Because the volume of all tree regions is less than one percent of the total volume, the amount 
of memory allocated to hold the tidal potential data is generally not significant compared to that 
already needed for the PM mesh. However, one complication of this scheme is that at early 
times, when a is small, the resulting trees can be very long filaments. While not containing a 
large amount of matter, being not very overdense and nearly one-dimensional, the size of a cubical 
volume enclosing such a tree will sometimes be a significant fraction of the entire simulation volume. 

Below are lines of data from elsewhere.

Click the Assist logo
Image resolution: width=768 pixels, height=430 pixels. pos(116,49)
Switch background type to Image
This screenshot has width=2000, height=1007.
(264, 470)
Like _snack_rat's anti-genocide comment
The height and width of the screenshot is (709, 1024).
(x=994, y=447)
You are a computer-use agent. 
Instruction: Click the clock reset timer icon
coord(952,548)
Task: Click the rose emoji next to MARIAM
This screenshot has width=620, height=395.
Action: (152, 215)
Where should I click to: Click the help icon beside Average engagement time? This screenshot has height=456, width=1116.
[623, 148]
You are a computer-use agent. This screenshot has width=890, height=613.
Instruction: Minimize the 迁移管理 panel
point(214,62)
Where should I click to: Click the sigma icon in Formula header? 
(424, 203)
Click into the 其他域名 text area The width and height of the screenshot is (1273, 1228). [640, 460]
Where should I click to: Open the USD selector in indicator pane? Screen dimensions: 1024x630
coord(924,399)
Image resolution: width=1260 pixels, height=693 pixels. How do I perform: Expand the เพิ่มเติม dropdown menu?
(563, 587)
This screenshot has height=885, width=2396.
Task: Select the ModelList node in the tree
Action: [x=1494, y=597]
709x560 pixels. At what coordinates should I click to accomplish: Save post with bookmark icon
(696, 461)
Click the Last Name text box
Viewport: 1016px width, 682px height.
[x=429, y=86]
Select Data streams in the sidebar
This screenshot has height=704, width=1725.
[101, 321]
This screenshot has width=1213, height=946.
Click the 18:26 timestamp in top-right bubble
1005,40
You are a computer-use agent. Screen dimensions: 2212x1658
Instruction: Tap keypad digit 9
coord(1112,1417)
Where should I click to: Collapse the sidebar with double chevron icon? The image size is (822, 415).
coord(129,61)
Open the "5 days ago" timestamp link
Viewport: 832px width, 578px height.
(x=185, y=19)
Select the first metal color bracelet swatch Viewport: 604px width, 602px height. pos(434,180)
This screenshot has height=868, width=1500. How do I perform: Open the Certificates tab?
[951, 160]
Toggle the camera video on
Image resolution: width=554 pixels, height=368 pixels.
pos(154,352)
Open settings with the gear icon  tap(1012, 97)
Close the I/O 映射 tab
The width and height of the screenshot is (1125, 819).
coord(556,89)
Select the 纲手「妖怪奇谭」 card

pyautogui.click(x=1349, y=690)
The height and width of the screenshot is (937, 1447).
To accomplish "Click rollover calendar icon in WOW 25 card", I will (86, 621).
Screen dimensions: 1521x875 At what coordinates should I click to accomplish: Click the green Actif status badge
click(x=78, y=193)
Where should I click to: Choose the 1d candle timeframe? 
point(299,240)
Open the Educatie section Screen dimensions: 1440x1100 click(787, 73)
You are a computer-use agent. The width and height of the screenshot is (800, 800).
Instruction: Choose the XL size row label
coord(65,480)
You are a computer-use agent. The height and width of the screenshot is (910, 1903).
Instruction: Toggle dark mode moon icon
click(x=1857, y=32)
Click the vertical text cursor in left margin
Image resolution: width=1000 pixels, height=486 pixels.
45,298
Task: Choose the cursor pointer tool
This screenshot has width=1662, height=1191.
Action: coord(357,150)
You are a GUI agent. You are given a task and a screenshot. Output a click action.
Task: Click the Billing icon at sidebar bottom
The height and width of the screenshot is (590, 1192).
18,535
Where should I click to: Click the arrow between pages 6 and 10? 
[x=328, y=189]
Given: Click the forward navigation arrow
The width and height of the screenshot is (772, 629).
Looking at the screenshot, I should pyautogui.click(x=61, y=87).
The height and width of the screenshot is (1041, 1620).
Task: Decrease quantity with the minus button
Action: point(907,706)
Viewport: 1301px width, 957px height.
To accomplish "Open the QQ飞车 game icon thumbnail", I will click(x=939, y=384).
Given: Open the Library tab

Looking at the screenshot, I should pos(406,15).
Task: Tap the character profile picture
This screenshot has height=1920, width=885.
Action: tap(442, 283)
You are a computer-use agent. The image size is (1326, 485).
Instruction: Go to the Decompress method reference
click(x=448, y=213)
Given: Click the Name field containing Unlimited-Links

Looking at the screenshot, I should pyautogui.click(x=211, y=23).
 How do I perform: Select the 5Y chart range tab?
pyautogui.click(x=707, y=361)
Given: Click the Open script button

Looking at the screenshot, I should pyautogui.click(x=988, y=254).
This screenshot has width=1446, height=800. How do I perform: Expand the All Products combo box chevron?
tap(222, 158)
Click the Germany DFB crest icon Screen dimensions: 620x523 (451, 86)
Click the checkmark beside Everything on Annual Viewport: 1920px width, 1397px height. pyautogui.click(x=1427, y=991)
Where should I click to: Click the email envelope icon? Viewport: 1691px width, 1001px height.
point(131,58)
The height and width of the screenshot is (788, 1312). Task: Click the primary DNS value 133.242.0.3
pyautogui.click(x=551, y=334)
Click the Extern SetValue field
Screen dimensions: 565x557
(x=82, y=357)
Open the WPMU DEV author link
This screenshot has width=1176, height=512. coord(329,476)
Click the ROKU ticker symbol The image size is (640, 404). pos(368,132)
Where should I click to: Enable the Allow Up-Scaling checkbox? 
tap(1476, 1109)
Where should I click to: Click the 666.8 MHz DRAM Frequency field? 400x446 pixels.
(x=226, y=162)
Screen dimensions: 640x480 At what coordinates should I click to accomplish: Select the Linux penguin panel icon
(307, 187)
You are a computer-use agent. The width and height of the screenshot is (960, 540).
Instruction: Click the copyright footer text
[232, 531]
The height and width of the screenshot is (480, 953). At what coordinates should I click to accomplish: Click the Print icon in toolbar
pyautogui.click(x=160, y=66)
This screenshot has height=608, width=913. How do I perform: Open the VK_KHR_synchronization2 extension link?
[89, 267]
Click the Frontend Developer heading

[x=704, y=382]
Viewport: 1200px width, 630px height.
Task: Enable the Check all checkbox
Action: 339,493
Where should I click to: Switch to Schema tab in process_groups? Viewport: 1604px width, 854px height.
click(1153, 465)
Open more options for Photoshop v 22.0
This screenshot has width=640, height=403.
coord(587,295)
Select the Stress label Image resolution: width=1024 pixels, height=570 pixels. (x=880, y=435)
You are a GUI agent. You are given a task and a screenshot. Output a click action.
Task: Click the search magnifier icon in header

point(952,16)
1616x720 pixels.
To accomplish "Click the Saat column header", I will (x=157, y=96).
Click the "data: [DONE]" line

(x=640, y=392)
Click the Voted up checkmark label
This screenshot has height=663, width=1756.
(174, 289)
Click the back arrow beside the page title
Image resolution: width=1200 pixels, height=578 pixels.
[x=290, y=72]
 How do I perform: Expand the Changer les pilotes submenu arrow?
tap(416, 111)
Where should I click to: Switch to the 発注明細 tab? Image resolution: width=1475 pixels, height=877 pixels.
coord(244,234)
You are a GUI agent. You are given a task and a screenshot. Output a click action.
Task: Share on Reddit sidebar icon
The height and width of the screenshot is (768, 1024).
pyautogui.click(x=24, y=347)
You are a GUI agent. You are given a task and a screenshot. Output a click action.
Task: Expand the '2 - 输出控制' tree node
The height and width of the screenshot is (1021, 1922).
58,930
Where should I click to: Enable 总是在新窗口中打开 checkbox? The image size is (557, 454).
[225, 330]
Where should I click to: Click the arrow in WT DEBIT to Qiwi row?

This can cause difficulties because of the amount of computer memory required to compute and 
save the tidal potential in such subvolumes. The value of B in eq. [5] is thus allowed to increase 
at early times when the spatial extent of trees tends to become larger, and decrease at later times 
when trees are more compact. We have settled on the following method, which has worked well in 
a variety of simulations. Space is allocated for a maximum subvolume length one quarter of the 
PM mesh size. The size of the largest sub-box used is checked at the end of each PM step. At 
early times (when a < 1.6) B is increased by 0.5% if this box has a length more than a third of the 
allocated value. Once a exceeds 1.6 in a typical simulation, the spatial extent of trees has stopped 
growing, so in this case B is decreased by 0.25% if the largest sub-box has a length less than half 
the maximum allocated. A minimum value is set for B to prevent too many tree particles being 
chosen; a choice of i? = 10 will place roughly half of the particles in trees at z = 0. An example of 
this in practice is discussed in §3.3.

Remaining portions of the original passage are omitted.